EVPath

EVPath is taking applications for the position of "project logo".  Please Email your qualificiations...

EVpath is designed to be an event transport middleware layer. Specifically, it is designed to allow for the easy implementation of overlay networks, with active data processing, routing and management at all points in the overlay.

EVpath specifically does not encompass global overlay creation, management or destruction functions. Rather it focusses on providing efficient environment for routine transport, while providing interfaces necessary for external management layers.

The package is built around the concept of "stones" (like stepping stones) which are linked to build end-to-end "paths". While the "path" is not an explicitly supported construct in EVpath, the goal is to provide all the local, stone-level, support necessary to accomplish their setup, monitoring, management, modification and tear-down.

Stones in EVpath are lightweight entities that roughly correspond to processing points in dataflow diagrams. Stones of different types perform data filtering, data transformation, mux and demux of data as well as transmission of data between processes over network links.

To see EVPath as it is, please peruse the Doxygen-generated documentation.  It's as much of a manual as exists at this point.

Getting EVpath.

EVPATH is available under the new BSD license. EVPATH requires several packages from the Chaos repository at Georgia Tech: dill, cercs_env, gen_thread, atl, ffs, and evpath.

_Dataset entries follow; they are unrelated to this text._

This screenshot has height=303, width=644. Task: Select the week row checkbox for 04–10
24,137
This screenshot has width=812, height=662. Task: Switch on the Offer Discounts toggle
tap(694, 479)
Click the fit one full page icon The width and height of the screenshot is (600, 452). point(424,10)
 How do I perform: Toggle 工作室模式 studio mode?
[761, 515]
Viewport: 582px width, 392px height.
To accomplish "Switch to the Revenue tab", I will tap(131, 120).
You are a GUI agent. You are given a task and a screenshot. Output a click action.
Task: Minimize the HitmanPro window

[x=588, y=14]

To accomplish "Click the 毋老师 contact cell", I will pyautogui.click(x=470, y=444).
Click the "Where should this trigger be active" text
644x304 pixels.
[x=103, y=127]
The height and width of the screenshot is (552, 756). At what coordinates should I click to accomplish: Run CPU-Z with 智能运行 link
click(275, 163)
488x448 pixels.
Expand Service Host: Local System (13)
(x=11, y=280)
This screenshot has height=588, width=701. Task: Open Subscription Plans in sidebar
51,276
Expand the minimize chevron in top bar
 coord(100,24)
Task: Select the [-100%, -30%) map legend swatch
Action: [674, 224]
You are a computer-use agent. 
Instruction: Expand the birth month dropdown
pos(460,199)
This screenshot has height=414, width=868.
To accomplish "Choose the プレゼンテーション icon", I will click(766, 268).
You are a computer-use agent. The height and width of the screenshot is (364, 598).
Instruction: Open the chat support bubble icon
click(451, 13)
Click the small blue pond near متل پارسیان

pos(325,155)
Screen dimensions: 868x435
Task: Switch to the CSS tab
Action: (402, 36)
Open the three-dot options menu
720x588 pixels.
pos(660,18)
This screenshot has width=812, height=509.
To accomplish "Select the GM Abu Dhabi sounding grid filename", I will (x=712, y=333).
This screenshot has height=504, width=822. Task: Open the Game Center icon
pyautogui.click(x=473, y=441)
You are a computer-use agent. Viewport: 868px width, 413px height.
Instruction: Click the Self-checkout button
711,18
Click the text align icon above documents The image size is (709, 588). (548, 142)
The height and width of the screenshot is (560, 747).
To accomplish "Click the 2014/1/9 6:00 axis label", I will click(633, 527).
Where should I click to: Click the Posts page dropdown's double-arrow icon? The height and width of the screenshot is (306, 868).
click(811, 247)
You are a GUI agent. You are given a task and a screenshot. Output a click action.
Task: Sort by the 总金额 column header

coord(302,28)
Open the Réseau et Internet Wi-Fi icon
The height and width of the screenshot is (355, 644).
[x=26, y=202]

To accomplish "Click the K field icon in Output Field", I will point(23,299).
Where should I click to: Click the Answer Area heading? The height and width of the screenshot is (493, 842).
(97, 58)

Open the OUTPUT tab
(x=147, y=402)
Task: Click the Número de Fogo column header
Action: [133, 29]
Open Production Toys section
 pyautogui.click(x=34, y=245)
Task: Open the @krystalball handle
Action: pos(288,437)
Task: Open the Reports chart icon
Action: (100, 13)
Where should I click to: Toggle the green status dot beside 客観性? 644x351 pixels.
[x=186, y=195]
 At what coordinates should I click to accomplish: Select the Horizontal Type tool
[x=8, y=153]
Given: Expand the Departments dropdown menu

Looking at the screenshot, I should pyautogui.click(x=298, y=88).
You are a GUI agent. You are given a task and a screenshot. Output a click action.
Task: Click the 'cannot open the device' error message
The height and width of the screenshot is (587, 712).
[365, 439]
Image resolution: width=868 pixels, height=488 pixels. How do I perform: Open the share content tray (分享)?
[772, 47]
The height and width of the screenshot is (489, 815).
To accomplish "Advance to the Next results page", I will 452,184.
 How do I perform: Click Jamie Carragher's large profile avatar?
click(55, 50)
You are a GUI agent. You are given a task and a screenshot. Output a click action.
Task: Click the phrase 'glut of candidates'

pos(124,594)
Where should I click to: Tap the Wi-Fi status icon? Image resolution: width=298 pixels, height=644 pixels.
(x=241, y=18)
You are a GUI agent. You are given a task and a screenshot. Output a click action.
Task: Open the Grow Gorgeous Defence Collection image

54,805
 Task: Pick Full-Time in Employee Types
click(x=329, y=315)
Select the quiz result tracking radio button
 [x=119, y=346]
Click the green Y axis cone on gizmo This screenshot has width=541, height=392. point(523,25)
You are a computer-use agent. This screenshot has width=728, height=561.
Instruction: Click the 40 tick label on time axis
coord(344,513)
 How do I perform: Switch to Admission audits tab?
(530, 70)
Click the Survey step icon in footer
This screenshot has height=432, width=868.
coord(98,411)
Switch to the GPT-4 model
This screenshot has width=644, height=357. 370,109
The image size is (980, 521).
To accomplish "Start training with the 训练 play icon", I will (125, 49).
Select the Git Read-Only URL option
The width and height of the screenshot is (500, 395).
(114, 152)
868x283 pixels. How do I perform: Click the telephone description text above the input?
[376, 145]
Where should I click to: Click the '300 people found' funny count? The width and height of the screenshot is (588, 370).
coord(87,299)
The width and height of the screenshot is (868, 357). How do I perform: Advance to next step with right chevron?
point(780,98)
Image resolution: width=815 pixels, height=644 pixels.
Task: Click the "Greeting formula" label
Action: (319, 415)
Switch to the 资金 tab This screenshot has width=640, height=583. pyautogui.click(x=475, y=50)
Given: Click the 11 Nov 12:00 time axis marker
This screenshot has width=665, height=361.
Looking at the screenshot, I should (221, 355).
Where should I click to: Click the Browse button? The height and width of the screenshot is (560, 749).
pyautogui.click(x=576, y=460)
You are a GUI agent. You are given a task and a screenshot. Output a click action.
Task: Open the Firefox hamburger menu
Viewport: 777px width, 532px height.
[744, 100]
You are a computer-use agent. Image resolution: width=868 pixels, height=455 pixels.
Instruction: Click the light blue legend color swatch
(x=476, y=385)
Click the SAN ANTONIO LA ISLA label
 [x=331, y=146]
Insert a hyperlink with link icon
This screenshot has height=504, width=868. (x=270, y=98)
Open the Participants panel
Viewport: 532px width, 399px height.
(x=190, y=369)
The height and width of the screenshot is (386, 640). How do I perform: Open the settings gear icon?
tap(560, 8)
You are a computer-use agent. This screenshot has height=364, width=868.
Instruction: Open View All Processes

To download and install these libraries, a script (trunk/chaos_build.pl) is available at: http://svn.research.cc.gatech.edu/kaos/chaos_base/ (username: anon, password: anon).

Download the chaos_base repository using SVN, and follow the instructions at the top of the script. You can also download a source tarball directly. Alternatively, for binary installations we have :

Be aware that you need to customize the /usr/local/lib/cercs_config (or ${HOME}/cercs_config) file to reflect your systems configuration if you use it on a non CoC machine.

However, if you're going to be making changes, porting to a new platform or doing anything else that may require closer ties to our source trees, please consider asking for non-anonymous SVN accesst for relevant packages.